To investigate the material safety and antitumor efficacy, four different treatments (saline, free siPol2, siNT@NPs, and siPol2@NPs) were applied twice a week after tumour establishment in nude mice (Fig. 5c). Neither mouse death nor significant drop in body weight was observed in all the groups during the experiments (Supplementary Fig. 8a). Furthermore, no obvious damage is observable in the haematoxylin and eosin-stained histology slices of five major organs collected from mice in the siPol2@NPs and saline groups (Supplementary Fig. 8b). Moreover, no obvious change in aspartate aminotransferase and alanine aminotransferase levels is observable in wild type C57BL/6J mice with intact immune system after treated with the various formulations (Supplementary Fig. 9), indicating that the nanoparticles are well tolerated by the animal. We further measured the serum level of tumour necrosis factor-α, Interferon-γ, Interleukin-6, Interleukin-10, and monocyte chemoattractant protein-1 in the wild type mice. Although significantly increased levels of Interferon-γ and monocyte chemoattractant protein-1 were observed for the siNT@NP and siPol2@NP treatments at 6 h after injection, they returned to the baseline levels on day 1 and thereafter. No significant difference was observed between the various conditions for all the other cytokines in 7 days, indicating negligible immune response induction by the nanoparticles.

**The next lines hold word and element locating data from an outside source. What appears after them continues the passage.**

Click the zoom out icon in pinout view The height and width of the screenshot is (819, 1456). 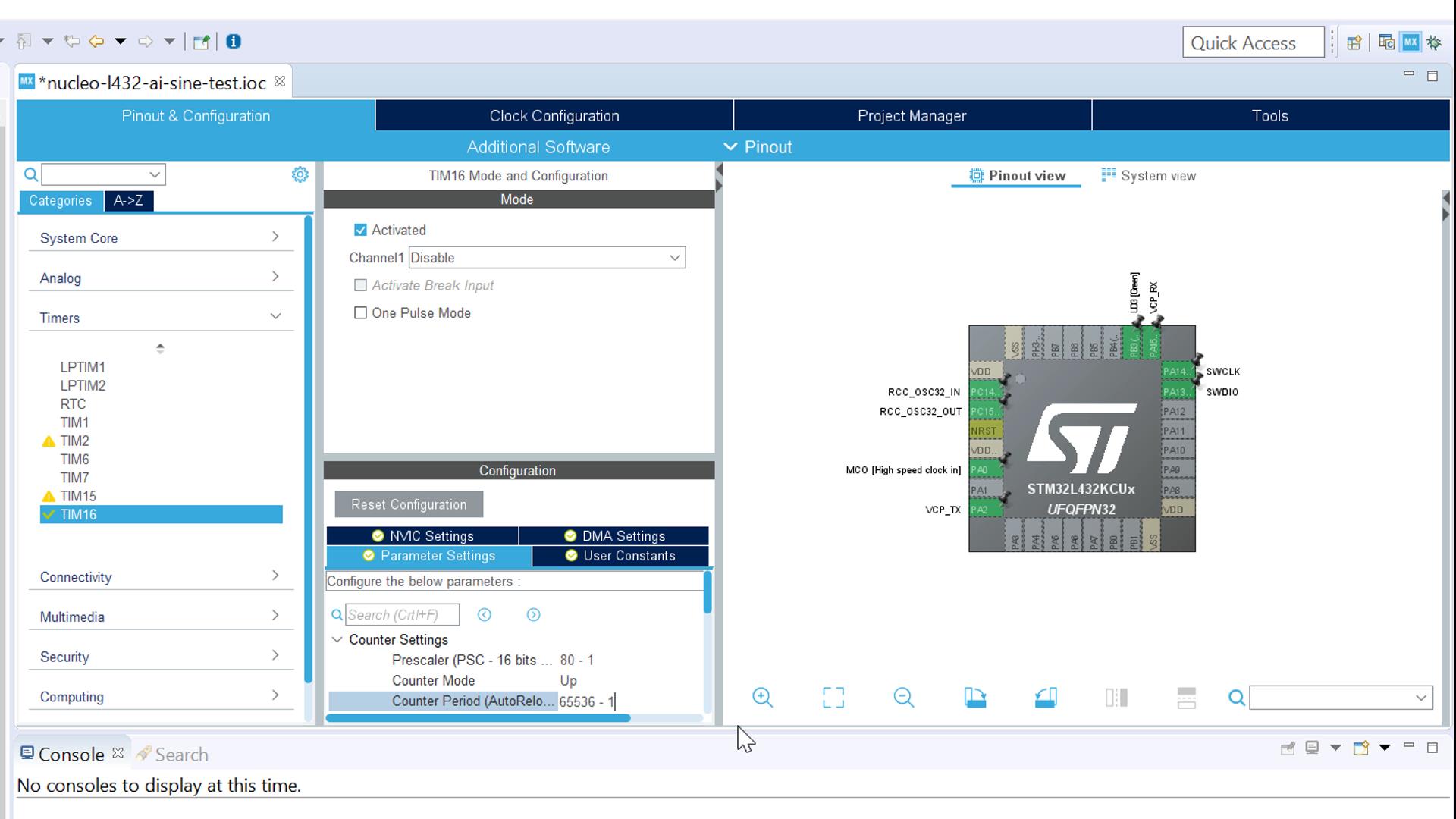tap(904, 697)
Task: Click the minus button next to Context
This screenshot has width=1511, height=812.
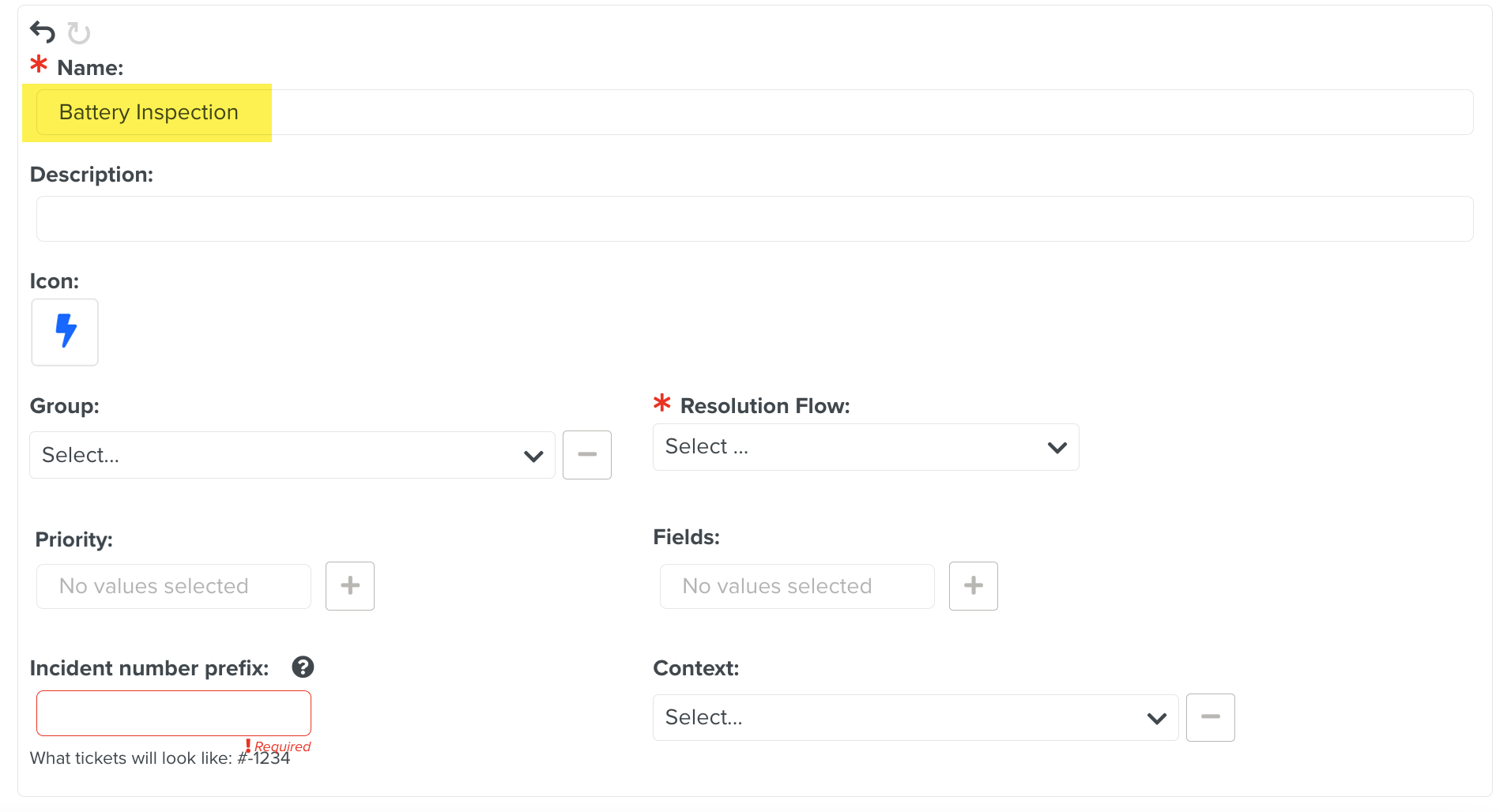Action: pyautogui.click(x=1210, y=717)
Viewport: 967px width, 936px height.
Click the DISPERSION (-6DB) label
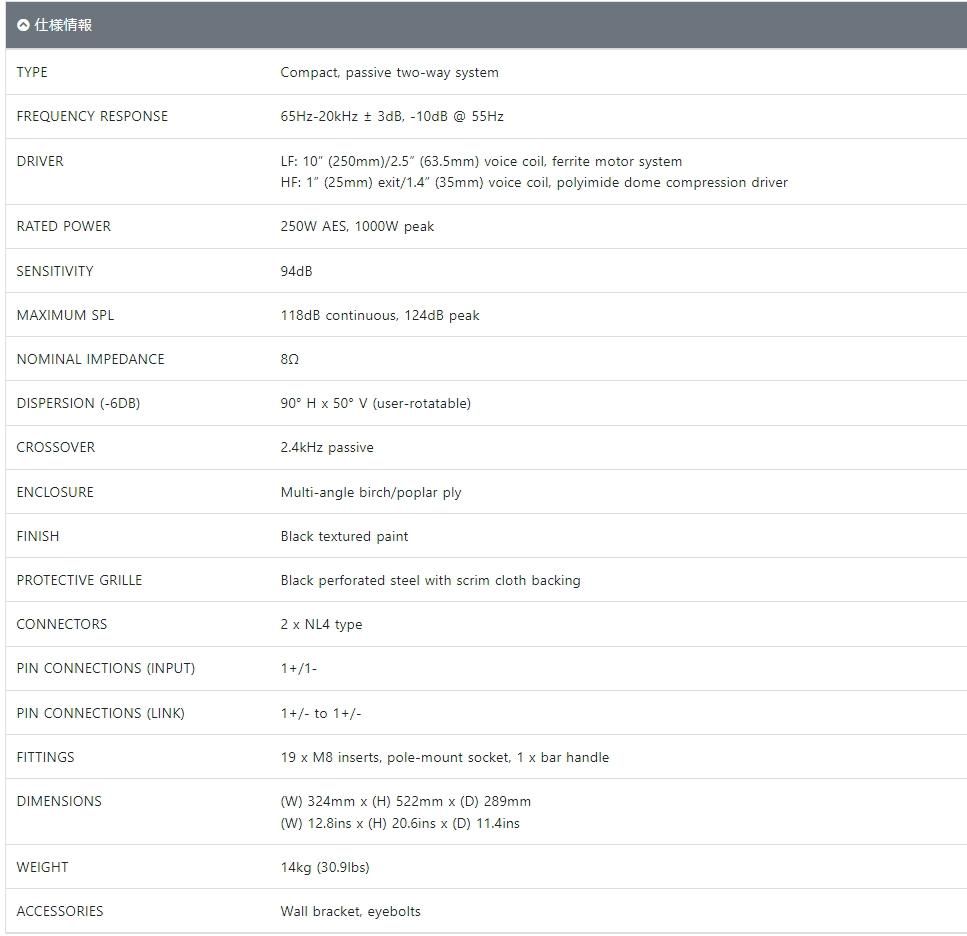point(78,403)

Inhibiting POLR2A by siPol2@NPs significantly inhibited the POLR2Aloss tumour growth by ~80% (left panels in Fig. 5d-f) compared with the tumour from control (saline) group. By contrast, no significant antitumor effect was observed on the POLR2Aneutral tumours (right panels in Fig. 5d-f). As expected, the POLR2A protein levels in siPol2@NPs treatment group were minimized (Fig. 5g-i). These data confirm that POLR2A silencing leads to selective suppression of POLR2Aloss tumours. Moreover, histological staining reveals extensive necrosis in the POLR2Aloss tumours only from the siPol2@NPs group (Fig. 5j).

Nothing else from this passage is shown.